My sister remembers my mom as aloof, not meeting her eyes, so much so that she thought that to look in anothers eyes was wrong. She remembers my mom sitting at the table with the 100 yard stare, and my brothers begging her to do the Tarzan yell, just to jolt her out of her reverie. She was depressed. And she was angry. Angger wasn't allowed, but in later years, she recognized it as something she supressed to survive.
So this is where the ambivilence arises Claire. In order to hold on to herself, that flegling adult self she had begun to form in college, she kept some part of herself separate from her chlildren. And in her era, her personality, her immaturitiy, it was expressed as ambivilence. Or at some points, rejection. My sister, a tremendously self contained and competent person from teh start, suffered terribly. My mother needed a child who didn't need her, and on the basis of self care and school performance, my sister fit that bill. Sadly there is never a child who doesn't need their mothers affection and delight. My brother Joe, the one who died when I was merely an embryo, was a demanding and needy baby, and thus got my mothers attention. As was I, though, when I was a baby, my father stepped up and stepped in, and gave me what he'd never given the others, and some measure of what my mother couldn't. But again, a child needs the affection and delight of their mother (regardless of teh sex of the motehr, we all have a primary attachment object.)
In her 40's she finally began to know herself fully, and to assert herself. Her career, which had always been her refuge (she went back to work in the early 1960's and worked until 1988) gave her the opportunity to truly shine. She was a brilliant educator. And wonderful collegue, and an exhausted mother.
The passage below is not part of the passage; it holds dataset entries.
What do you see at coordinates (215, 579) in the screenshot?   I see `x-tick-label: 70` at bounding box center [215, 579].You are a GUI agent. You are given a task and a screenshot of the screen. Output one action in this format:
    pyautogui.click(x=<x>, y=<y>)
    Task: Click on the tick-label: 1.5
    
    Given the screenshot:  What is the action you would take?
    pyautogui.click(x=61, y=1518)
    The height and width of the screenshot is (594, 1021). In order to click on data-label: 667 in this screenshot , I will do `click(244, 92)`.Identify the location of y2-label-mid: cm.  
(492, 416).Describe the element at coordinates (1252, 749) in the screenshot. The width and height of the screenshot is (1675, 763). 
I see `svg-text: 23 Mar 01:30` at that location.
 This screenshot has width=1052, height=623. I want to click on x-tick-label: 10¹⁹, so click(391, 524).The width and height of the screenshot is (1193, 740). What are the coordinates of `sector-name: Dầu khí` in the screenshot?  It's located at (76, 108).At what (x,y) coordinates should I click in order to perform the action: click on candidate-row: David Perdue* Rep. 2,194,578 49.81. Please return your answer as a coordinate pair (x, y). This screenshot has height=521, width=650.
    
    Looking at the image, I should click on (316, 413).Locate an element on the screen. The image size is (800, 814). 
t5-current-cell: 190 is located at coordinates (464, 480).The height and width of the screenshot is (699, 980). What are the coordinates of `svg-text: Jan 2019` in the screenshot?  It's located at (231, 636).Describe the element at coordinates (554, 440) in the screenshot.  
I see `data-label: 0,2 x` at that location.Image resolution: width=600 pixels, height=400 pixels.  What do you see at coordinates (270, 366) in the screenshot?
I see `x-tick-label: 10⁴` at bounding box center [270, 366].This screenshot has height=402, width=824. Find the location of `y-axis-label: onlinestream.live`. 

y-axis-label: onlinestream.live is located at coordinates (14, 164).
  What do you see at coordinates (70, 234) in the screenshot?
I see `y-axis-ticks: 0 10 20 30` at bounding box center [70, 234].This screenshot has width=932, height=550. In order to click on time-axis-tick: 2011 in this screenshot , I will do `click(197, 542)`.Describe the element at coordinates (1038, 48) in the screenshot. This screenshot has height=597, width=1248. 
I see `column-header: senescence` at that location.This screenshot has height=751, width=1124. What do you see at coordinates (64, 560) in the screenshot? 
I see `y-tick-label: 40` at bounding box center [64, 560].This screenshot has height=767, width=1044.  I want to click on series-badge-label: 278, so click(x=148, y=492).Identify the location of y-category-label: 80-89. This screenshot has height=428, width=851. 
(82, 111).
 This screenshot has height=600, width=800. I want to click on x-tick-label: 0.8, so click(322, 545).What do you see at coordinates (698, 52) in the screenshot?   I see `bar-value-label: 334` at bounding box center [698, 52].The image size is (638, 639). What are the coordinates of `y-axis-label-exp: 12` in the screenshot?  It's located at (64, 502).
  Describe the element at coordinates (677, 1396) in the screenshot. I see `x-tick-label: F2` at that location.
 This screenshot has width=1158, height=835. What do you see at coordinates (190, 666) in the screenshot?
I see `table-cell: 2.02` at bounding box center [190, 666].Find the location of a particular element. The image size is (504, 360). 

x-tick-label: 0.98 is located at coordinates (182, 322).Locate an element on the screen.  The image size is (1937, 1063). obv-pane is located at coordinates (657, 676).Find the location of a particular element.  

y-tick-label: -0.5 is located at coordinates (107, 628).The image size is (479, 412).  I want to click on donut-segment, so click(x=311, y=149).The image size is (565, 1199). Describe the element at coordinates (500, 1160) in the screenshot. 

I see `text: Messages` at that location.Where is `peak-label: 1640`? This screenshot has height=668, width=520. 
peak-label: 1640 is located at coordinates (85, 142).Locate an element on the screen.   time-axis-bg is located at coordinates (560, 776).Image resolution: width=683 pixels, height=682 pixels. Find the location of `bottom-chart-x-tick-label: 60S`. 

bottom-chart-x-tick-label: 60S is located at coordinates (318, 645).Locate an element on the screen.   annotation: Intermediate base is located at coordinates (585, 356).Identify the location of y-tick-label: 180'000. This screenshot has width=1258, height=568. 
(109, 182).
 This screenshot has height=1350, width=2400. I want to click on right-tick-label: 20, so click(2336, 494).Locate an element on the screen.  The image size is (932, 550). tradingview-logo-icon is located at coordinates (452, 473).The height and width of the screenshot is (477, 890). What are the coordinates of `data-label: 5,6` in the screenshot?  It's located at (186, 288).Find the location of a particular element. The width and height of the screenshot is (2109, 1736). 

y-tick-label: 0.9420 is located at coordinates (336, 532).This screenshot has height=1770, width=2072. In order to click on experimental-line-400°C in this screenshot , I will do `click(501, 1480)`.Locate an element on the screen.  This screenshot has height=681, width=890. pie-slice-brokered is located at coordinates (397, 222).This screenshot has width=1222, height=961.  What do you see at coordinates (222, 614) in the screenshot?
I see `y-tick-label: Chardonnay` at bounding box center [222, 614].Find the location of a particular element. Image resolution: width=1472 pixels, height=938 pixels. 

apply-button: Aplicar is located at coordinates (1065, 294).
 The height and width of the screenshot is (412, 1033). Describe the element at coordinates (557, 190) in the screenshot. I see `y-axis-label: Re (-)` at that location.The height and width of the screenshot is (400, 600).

I keep seeing the paralells between her early life and her death. She was thrust into motherhood and wifehood by cultural and familial currents. And was bewilldered and lost, and angry. I think she would have said that marriage and motherhood was a dirty trick--she felt tricked by my father, and by the notion that if you stayed on track, you would be ok. That adulthood would hold some of the magic you imagined it would. When she was lucid, she would say "Its a dirty trick. 7 or 8 years of my life have been stolen from me!" and it was a dirty trick. To have a backace, to be told you are an old fat lady who needs stronger stomach muscles and some vicoden, and then to find out months later that its metastisized cancer, is a dirty trick.
Even if she hadn't 7 or 8 years more to live, what was stolen from her was the time to metabolize her diagnosis, to tell her story one more time, to say those last words to her family. And I think my sister and both wish, to have had some sort of healing between them. My sister was a rock during my moms illness. She was dogged in pursing comfort for her, fighting my fathers denial, and showing up during the work day to meet with the nurse to make sure my fathers minimizing didn't impact mom's care.
My own little ones are awake. So I'll leave this as it is. Better to publish than to pefect!